● DATASET RECORDS:
★ ★ ★

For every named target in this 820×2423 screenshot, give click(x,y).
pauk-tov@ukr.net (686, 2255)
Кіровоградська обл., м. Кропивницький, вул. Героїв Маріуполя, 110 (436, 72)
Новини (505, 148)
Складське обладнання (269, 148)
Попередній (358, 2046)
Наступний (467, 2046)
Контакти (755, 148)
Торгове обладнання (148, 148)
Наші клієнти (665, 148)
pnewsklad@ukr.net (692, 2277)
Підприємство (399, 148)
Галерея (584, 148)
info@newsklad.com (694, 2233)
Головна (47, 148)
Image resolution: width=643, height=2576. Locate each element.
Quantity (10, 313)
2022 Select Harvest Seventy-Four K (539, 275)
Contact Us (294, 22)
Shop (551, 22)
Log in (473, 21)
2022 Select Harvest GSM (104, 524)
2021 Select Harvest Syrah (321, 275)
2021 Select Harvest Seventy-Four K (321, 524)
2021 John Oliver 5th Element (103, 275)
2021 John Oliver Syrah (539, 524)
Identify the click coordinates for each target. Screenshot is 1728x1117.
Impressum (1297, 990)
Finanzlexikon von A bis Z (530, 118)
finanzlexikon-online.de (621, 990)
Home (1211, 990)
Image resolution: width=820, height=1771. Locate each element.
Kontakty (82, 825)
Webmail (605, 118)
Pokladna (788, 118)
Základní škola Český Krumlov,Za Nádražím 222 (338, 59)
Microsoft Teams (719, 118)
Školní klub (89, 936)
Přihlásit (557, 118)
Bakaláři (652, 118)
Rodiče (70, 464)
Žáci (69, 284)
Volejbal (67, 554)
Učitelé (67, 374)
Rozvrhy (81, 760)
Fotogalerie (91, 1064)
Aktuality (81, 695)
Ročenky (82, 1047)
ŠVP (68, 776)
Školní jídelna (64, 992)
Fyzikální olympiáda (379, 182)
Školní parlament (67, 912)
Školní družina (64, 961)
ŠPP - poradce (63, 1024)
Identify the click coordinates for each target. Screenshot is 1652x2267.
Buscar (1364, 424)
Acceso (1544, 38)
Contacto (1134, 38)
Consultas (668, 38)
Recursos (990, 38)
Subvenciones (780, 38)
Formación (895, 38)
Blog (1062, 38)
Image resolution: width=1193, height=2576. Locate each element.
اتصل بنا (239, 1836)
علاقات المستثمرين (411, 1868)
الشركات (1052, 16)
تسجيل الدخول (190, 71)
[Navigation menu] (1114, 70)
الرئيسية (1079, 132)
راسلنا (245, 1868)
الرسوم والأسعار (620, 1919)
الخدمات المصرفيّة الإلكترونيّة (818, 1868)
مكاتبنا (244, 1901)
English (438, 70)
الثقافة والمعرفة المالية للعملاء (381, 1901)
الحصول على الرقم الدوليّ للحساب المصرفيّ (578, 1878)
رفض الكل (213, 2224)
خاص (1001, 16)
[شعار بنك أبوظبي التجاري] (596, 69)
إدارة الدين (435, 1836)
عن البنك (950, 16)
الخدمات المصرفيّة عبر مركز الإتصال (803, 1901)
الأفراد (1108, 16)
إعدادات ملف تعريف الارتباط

★ ★ ★

● EXERCISE REQUIREMENTS: Your answer should be a single number: how many lines of the material contain the word "each".

● WRITTEN REPLY: 5